Case 2: When \( h = -5 \)
The centre is \( (-5, 4) \) and the radius \( r = |-5| = 5 \).
Equation of the circle: \( (x-(-5))^2 + (y-4)^2 = 5^2 \)
\( (x+5)^2 + (y-4)^2 = 25 \)
Expand this:
\( x^2 + 10x + 25 + y^2 - 8y + 16 = 25 \)
\( \implies x^2 + y^2 + 10x - 8y + 16 = 0 \)
These are the two equations of the circles that satisfy the given conditions. The existence of two solutions is common for such geometric problems involving tangency and intercepts.
In simple words: First, figure out the centre's y-coordinate and radius based on where the circle touches the y-axis.

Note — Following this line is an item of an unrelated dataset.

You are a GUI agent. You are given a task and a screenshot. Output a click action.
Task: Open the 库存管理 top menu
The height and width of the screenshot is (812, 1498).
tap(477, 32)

Then, use the information about the x-axis intercept to set up an equation that helps you find the centre's x-coordinate. You might find two possible x-coordinates, leading to two different circles, so write the equation for each one.

🎯 Exam Tip: When a circle touches an axis, the radius is equal to the absolute value of the coordinate of the centre perpendicular to that axis. For intercepts, remember that the length of the intercept can be related to the radius and the distance of the centre from the axis.